Start of Dataset extract

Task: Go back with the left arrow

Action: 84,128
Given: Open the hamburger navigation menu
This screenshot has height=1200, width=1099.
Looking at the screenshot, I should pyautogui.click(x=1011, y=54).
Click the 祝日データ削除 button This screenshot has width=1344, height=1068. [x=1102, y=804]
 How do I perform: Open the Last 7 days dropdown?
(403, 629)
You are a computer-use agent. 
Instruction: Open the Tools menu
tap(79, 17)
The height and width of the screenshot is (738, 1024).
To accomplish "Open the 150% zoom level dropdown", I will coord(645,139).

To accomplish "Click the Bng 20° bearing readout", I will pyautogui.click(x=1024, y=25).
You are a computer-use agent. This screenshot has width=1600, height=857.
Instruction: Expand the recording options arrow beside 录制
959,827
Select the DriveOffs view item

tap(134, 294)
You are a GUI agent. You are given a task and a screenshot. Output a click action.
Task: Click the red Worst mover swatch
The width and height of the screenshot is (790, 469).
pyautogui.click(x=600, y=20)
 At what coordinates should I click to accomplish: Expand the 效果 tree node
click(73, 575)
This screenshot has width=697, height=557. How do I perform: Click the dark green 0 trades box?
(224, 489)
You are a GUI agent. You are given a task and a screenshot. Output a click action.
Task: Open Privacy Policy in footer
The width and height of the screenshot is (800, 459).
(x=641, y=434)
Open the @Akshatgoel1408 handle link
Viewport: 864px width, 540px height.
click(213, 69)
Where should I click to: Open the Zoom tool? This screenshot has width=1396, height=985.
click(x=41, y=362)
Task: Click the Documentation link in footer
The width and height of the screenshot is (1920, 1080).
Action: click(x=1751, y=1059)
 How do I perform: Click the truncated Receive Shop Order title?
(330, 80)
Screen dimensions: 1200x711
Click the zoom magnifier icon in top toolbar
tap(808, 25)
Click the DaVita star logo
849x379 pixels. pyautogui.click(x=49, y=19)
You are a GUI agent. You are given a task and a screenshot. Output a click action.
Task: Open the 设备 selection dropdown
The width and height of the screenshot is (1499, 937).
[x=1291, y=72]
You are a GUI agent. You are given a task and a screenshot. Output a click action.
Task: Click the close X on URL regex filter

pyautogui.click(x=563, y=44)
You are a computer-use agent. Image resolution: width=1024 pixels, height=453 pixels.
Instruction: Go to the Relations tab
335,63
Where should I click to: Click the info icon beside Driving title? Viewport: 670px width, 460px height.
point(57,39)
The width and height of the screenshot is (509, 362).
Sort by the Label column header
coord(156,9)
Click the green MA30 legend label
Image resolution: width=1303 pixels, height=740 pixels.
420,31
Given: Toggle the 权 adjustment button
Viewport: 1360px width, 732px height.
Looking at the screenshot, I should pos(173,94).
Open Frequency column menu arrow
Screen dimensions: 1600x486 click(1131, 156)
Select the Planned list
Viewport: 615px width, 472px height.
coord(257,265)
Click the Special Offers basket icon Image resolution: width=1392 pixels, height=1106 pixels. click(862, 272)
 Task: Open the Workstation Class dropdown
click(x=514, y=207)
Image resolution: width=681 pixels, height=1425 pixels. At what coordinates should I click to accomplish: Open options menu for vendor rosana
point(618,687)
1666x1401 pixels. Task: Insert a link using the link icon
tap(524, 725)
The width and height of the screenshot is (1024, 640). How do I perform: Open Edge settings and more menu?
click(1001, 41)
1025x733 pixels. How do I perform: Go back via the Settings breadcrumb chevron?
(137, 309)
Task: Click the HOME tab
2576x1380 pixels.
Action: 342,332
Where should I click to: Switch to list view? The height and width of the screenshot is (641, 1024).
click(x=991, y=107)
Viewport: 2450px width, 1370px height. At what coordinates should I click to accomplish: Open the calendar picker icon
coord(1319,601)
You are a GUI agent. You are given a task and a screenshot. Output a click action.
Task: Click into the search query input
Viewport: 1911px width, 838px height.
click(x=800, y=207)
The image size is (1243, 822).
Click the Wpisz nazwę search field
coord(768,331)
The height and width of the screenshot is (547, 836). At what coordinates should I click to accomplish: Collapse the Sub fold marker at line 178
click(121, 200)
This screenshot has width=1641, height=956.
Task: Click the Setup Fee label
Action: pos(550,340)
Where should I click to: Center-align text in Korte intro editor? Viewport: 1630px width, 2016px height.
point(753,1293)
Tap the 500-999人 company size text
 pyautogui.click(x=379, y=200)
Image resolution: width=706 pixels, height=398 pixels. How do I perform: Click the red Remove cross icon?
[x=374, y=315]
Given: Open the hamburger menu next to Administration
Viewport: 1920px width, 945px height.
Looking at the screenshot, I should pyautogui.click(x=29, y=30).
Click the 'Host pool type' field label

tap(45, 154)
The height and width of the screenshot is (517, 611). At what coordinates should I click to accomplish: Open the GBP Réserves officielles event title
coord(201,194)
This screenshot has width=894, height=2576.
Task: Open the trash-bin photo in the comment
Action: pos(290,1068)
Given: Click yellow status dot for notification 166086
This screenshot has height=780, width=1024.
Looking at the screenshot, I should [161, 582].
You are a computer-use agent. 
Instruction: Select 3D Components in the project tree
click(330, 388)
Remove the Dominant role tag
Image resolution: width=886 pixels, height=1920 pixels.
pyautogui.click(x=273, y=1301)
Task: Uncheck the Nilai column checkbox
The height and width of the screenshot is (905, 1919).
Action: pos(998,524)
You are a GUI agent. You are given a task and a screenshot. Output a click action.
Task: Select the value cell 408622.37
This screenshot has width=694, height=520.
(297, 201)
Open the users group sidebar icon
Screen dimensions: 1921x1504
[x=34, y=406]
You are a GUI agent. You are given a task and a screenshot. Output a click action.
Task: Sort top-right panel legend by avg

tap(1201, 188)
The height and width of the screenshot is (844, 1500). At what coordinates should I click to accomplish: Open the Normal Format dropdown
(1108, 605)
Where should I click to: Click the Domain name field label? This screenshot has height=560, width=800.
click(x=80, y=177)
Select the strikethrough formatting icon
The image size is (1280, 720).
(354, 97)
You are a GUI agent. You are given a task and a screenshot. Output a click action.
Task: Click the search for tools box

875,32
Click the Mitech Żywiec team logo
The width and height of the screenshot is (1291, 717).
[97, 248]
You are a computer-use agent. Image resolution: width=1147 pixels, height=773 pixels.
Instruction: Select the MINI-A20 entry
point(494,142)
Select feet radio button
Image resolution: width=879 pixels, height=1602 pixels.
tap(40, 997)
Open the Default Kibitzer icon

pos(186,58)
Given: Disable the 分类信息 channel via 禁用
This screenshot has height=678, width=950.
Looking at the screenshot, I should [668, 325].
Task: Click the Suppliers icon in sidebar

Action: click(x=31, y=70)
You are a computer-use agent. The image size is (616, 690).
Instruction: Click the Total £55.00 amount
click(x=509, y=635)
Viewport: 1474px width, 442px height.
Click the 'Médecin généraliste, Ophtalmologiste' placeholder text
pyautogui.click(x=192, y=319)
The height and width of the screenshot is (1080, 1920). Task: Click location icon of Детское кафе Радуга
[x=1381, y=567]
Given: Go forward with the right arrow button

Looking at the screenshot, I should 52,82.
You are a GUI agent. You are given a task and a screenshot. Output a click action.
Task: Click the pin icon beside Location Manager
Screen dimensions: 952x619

End of Dataset extract

Of all the entries above, output exactly the lines between the one holding "Instruction: Go to the Relations tab" and the one holding "The width and height of the screenshot is (509, 362).", inclusive.

#### [Exercise result]
Instruction: Go to the Relations tab
335,63
Where should I click to: Click the info icon beside Driving title? Viewport: 670px width, 460px height.
point(57,39)
The width and height of the screenshot is (509, 362).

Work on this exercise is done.